Kapolda Kalimantan Tengah Irjen Pol Iwan Kurniawan mengatakan proses penyelidikan masih terus dilakukan untuk mengungkap penyebab kebakaran sekaligus pihak yang bertanggung jawab atas kejadian karhutla.
“Saat ini Polda masih melakukan penyelidikan dan telah menetapkan 11 tersangka pelaku pembakaran,” kata Iwan.
Pernyataan tersebut disampaikan Iwan saat mendampingi Menteri Kehutanan Raja Juli Antoni meninjau lokasi karhutla di Desa Tumbang Nusa, Kabupaten Pulang Pisau, Rabu (19/8/2026).
Dalam peninjauan tersebut, Iwan bersama Gubernur Kalimantan Tengah Agustiar Sabran dan jajaran Forkopimda melihat langsung penanganan kebakaran di wilayah tersebut.
Iwan mengatakan Polda Kalteng bersama seluruh pemangku kepentingan terus berupaya melakukan pemadaman untuk mencegah api meluas ke wilayah lainnya.
“Polda Kalteng bersama stakeholder berupaya semaksimal mungkin memadamkan api agar tidak meluas,” ujarnya.

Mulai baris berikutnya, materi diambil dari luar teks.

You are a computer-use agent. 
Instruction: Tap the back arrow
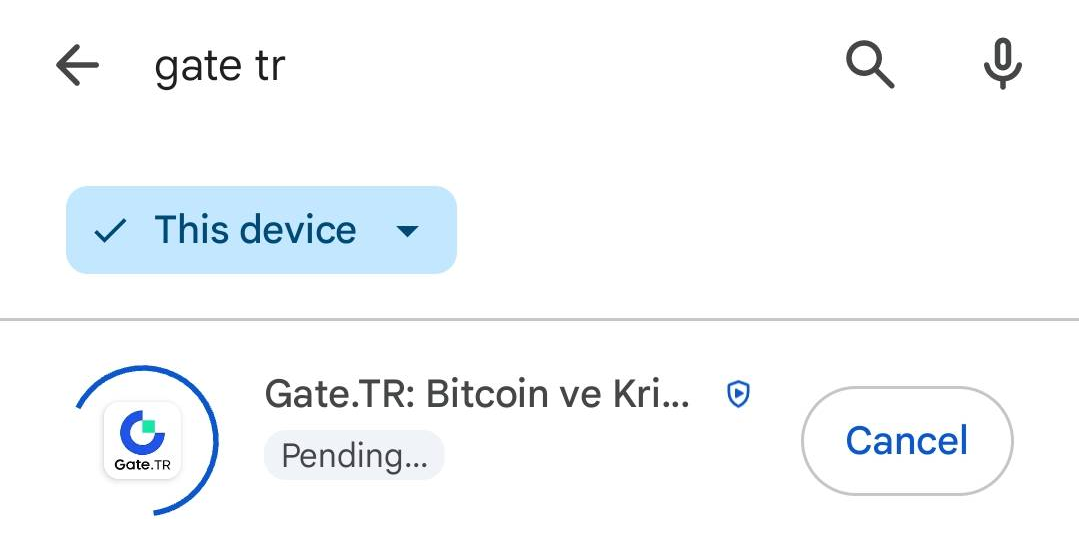pyautogui.click(x=77, y=67)
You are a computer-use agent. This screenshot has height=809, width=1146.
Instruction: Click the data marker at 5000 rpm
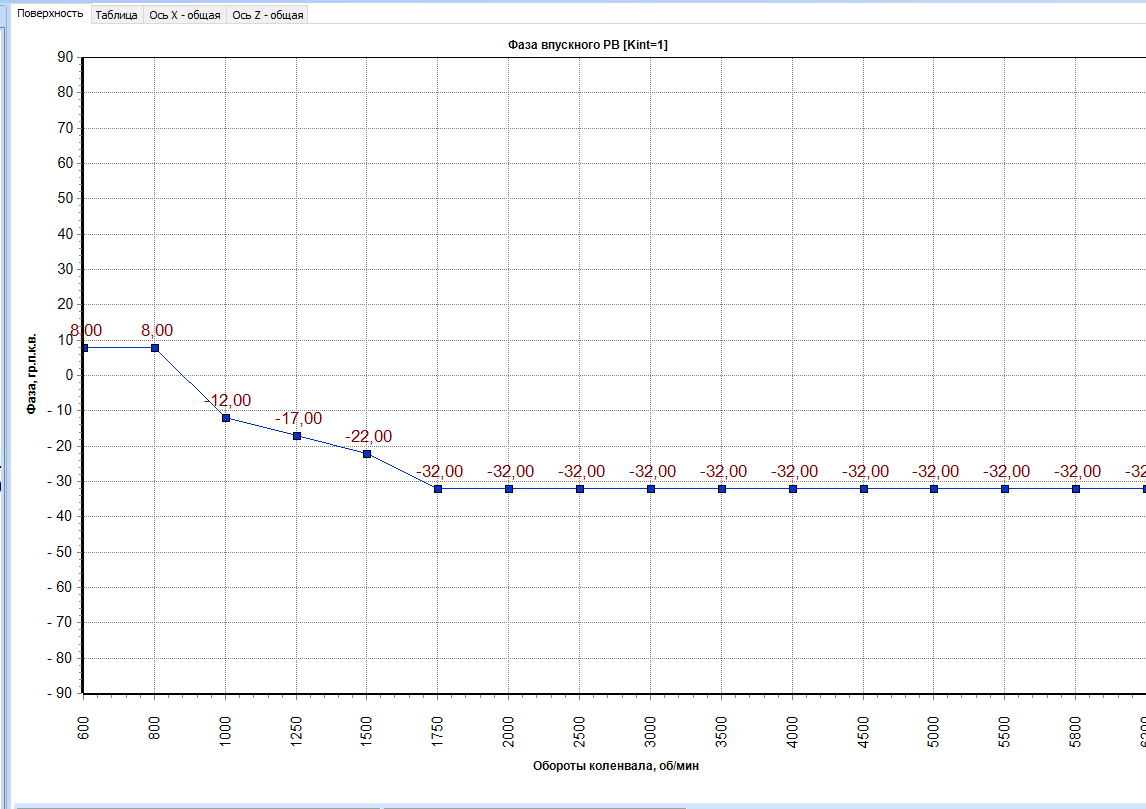[x=934, y=489]
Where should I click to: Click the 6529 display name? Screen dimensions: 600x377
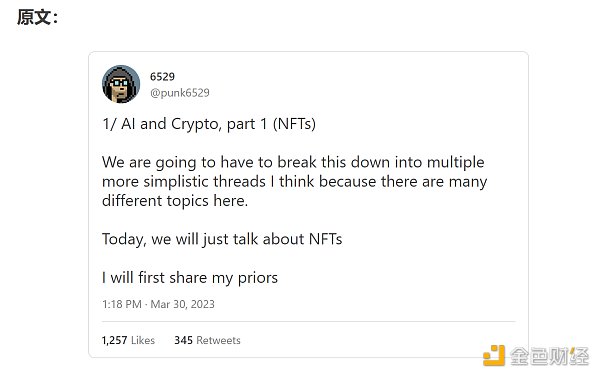[x=162, y=77]
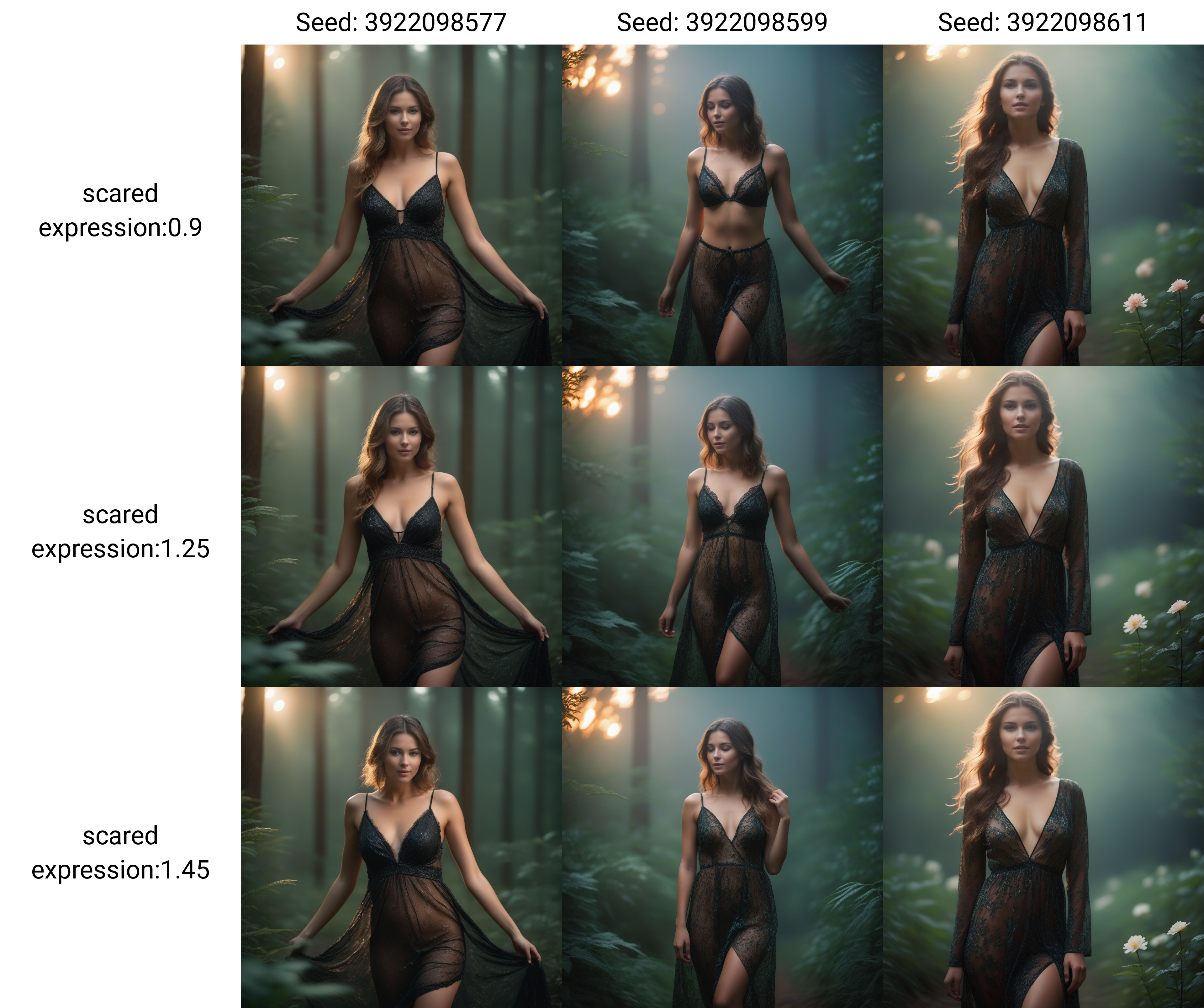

Selain melakukan pemadaman, aparat kepolisian juga terus melakukan penegakan hukum terhadap kasus karhutla di sejumlah wilayah Kalimantan Tengah.
Sementara itu, Menteri Kehutanan Raja Juli Antoni mengapresiasi kerja tim gabungan yang terus berupaya menangani dan memadamkan karhutla di Kalimantan Tengah.
Menurut Raja Juli, koordinasi antara petugas di daerah dan pemerintah pusat perlu terus diperkuat agar penanganan karhutla dapat berjalan secara optimal.
Baca juga: Kabut Asap Karhutla Kalimantan Ganggu ke Negara Tetangga
“Saya mengapresiasi apa yang telah dilakukan tim dalam memadamkan karhutla. Selalu jaga koordinasi antara teman-teman di daerah bersama kami yang ada di pusat,” kata Raja Juli.